Content crawling in Office SharePoint fails
Problem
Office SharePoint fails to fully crawl a content source containing Excel files with think-cell links and the following message is found in the crawl log:
Error in the Site Data Web Service. (Invalid high surrogate character (0xXXXX). A high surrogate character must have a value from range (0xD800 - 0xDBFF).)
Cause
This is due to a bug in Excel 2000 and Excel XP that results in the generation of Excel files with corrupt metadata. The problem occurs when a string custom document property with a linked source is added to an Excel document and the source cannot be resolved. In later versions of Excel the document property value is set to something valid (e.g. an empty string). In Excel 2000 and Excel XP, however, the value contains garbage and may cause the Office SharePoint crawler to fail. The Excel documentation explicitly states that the document property value is set to a default value before being updated when the source is resolved, and so this behavior is an Excel 2000 and Excel XP bug.
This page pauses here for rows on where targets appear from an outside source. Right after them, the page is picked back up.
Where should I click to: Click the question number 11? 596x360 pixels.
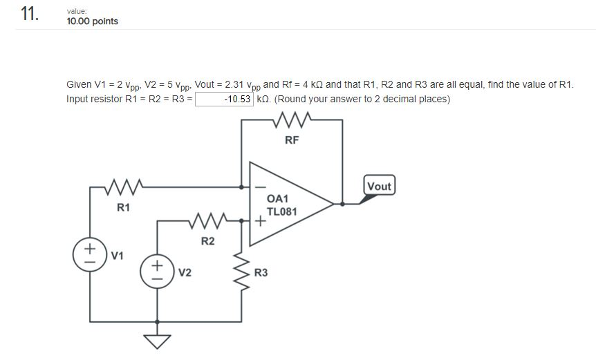pos(29,15)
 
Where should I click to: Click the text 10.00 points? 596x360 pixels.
pos(92,21)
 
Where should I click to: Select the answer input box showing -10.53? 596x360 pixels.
pos(225,99)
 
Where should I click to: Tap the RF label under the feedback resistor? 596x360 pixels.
pos(292,140)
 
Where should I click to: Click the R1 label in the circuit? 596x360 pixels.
pos(123,207)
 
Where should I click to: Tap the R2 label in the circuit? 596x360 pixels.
pos(207,241)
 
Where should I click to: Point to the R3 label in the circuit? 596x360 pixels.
pos(261,273)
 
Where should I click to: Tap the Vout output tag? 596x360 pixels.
pos(379,187)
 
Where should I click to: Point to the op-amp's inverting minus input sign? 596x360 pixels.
pos(259,187)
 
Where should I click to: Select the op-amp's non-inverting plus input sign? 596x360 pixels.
pos(259,222)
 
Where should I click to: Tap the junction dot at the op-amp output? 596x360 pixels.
pos(342,204)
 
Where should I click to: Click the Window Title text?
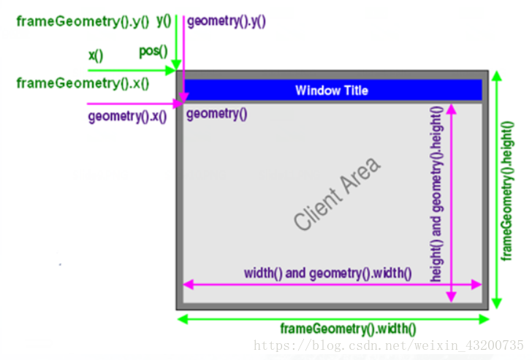point(331,91)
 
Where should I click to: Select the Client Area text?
point(337,194)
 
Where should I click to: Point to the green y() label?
point(163,20)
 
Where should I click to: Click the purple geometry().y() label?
point(226,21)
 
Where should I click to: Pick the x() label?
point(96,55)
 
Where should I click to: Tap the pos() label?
point(153,51)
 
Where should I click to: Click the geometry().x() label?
point(126,116)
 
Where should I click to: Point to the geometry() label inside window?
point(217,113)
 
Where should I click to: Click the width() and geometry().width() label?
point(327,273)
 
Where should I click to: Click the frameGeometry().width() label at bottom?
point(348,329)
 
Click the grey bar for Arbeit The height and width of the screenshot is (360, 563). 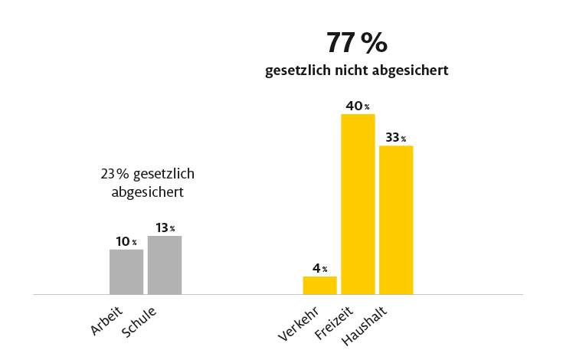[126, 272]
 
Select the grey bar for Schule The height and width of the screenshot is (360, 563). [165, 265]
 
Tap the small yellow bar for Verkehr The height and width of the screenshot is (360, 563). [319, 285]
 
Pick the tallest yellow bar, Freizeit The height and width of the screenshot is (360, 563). [358, 204]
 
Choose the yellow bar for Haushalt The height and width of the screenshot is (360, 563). [396, 220]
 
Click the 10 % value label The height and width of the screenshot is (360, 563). [126, 242]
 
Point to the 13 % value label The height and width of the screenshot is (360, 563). [165, 227]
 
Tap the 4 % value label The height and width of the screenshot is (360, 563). [319, 269]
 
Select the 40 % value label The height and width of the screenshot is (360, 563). [358, 106]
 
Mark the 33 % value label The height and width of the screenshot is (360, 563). [396, 138]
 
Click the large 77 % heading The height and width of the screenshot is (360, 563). [357, 43]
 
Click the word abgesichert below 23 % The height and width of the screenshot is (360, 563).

The problem can be reproduced using the following steps:
- Use the following link to download a very simple Excel file: LinkSourceProp.xls.
- Load the file using Office 2000 or Office XP Excel, ensuring macros are active.
- Press Alt+F11 to open the macro window and run the AddDocumentProperty routine.
- Go to File > Properties and select the Custom tab.
- The value associated with the newly added TestProperty is garbage.
Solution
think-cell uses custom document properties and, after noticing this behavior, we altered our code to add our document properties with type boolean rather than string. Both Excel 2000 and Excel XP set the document property to a valid boolean value and this value remains valid if the link source cannot be resolved.
Files created using think-cell 5.0 and higher use this workaround and should be successfully crawlable by Office SharePoint.
Please contact Microsoft Office Support directly for advice about repairing corrupt document property values in Excel 2000 or Excel XP generated files.